(Work to complete)
In the records below, begin at the line that has "Image resolution: width=895" and stop after the line that has "Open the Japan"; quote those lines verbatim and nothing more.

┏━━

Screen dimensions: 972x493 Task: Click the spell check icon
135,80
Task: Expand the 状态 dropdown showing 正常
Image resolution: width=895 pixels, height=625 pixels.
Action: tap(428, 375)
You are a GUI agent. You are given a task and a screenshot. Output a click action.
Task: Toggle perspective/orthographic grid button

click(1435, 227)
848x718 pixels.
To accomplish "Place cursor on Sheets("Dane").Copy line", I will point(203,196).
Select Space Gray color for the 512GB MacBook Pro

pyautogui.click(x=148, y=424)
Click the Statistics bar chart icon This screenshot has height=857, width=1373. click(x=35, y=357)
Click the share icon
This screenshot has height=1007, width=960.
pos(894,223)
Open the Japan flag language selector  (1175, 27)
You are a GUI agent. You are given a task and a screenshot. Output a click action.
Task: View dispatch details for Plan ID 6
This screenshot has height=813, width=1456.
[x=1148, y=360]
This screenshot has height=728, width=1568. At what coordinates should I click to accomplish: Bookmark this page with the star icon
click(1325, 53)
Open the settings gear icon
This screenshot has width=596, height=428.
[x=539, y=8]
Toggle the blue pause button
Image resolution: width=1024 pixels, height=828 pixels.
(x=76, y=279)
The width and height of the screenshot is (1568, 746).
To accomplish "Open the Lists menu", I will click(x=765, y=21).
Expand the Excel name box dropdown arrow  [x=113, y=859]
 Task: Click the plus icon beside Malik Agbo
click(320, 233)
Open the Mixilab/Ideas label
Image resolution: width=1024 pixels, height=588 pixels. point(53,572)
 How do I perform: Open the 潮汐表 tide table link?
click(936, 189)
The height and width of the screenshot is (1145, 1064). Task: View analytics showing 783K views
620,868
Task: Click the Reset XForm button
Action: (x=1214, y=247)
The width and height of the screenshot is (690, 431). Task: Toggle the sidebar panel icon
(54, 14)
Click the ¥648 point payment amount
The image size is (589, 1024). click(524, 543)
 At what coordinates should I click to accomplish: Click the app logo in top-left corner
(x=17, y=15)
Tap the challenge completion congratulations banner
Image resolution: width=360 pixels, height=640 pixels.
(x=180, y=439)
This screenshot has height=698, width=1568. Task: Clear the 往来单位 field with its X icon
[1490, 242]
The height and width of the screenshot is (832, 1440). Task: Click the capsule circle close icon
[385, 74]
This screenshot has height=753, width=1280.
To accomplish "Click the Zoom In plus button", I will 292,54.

┗━━

(Task result)
Image resolution: width=895 pixels, height=625 pixels.
Action: tap(428, 375)
You are a GUI agent. You are given a task and a screenshot. Output a click action.
Task: Toggle perspective/orthographic grid button

click(1435, 227)
848x718 pixels.
To accomplish "Place cursor on Sheets("Dane").Copy line", I will point(203,196).
Select Space Gray color for the 512GB MacBook Pro

pyautogui.click(x=148, y=424)
Click the Statistics bar chart icon This screenshot has height=857, width=1373. click(x=35, y=357)
Click the share icon
This screenshot has height=1007, width=960.
pos(894,223)
Open the Japan flag language selector  (1175, 27)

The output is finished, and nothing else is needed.